Le deuxième axe porte sur le renforcement des contrôles à la fois par la transmission des opérateurs commerciaux de leurs plannings d’intervention et par la mise en œuvre de comptes rendus d’intervention permettant le contrôle mutuel entre opérateurs.

Le troisième axe porte sur la reprise des infrastructures dégradées, que ce soit au niveau des points de mutualisation ou des réseaux vieillissants ou mal dimensionnés qui nécessitent une reprise globale de l’infrastructure.

Plusieurs opérateurs ont déjà notifié un plan de reprise de 1 000 points de mutualisation à l’Arcep, correspondant à 450 000 locaux. Dans l’Essonne, ce sont environ 200 points de mutualisation que les deux opérateurs d’infrastructures, XpFibre et Altitude, se sont engagés à reprendre.
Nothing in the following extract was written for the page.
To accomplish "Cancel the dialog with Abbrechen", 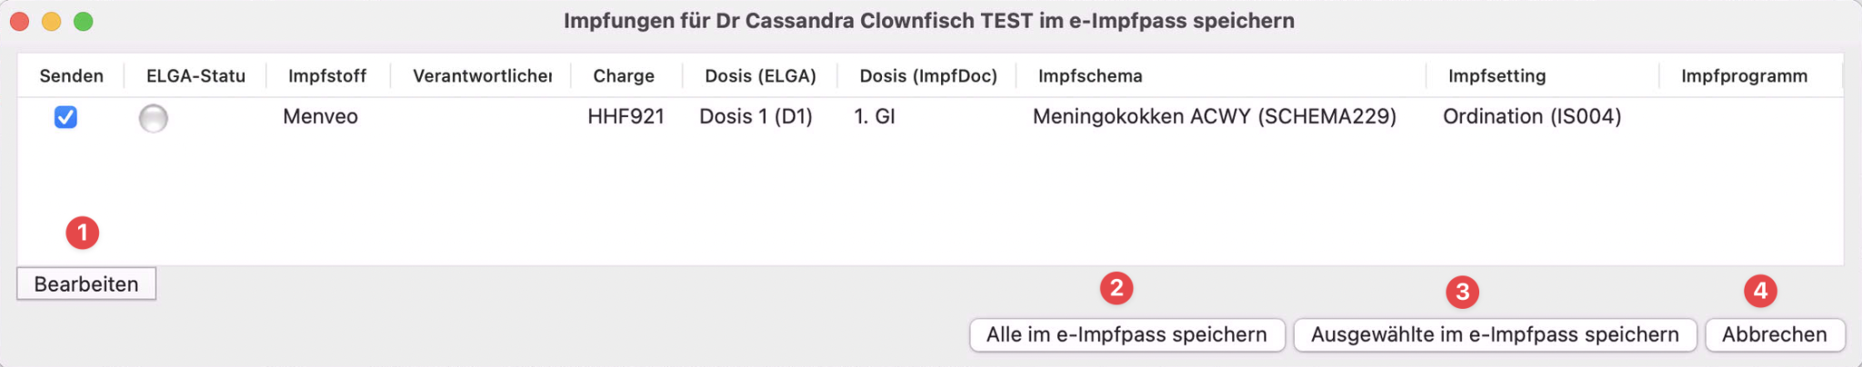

Le Gouvernement veille et veillera à la mise en œuvre effective de ces trois axes par les opérateurs et en a confié le contrôle à l’Arcep. Des points de suivi réguliers sont prévus en présence des associations d’élus, ce qui fait toute la différence.

L’annonce récente d’un droit au très haut débit permettra de garantir à l’ensemble de nos concitoyens une connexion de qualité nécessaire aux usages que vous mentionnez, personnels autant que professionnels.

M. le président. La parole est à M. Jean-Raymond Hugonet, pour la réplique.

M. Jean-Raymond Hugonet. Madame la secrétaire d’État, je connais votre dynamisme, mais le plateau de Paris-Saclay est un cluster d’excellence internationale ; or nous assistons à du bricolage. Il y a urgence à agir !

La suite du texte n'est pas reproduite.